Forexpros — The U.S. dollar was up for the first time in seven days against the Swiss franc on Monday, but remained close to the record low as mounting concerns over a potential U.S. sovereign debt default boosted appeal of the safe haven Swissie.
 
USD/CHF pulled back from 0.8080, the pair’s all-time low to hit 0.8166 during European morning trade, edging 0.16% higher.

The pair was likely to find short-term support at 0.8080, the pair’s record low and resistance at 0.8330, the high of July 13.

U.S. President Barack Obama said over the weekend that the U.S. government was “running out of time” in regards to negotiations over lifting the country’s USD14.3 trillion debt ceiling before an August 2 deadline.

Former U.S. Treasury Secretary Larry Summers said that a U.S. debt default would cause panic throughout the financial system and long-term uncertainty.

Ratings agencies Moody’s and Standard & Poor’s both warned last week that a failure to raise the debt limit in time would result in a downgrade in the credit rating of the world’s largest economy.

The safe-haven appeal of the Swissie was also bolstered amid ongoing concerns over the euro zone’s debt woes.
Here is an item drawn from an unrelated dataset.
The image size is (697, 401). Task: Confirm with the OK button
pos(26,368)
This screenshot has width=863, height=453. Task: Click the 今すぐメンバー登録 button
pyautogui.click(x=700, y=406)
Euro zone finance ministers were to meet Thursday to focus on “the financial stability of the euro area as a whole and the future financing of the Greek program,” according to the president of the European Council, Herman Van Rompuy.

The second summit in less than a month follows a worsening of the crisis that pushed Italy to the attention of investors and drove bond yields to euro-lifetime highs across Europe’s most indebted nations.

Meanwhile, the Swissie was up against the euro, with EUR/CHF shedding 0.58% to hit 1.1476. It earlier sank to a fresh record low of 1.1401.

Later in the day, the U.S. was to publish a government report on the balance of domestic and foreign investments.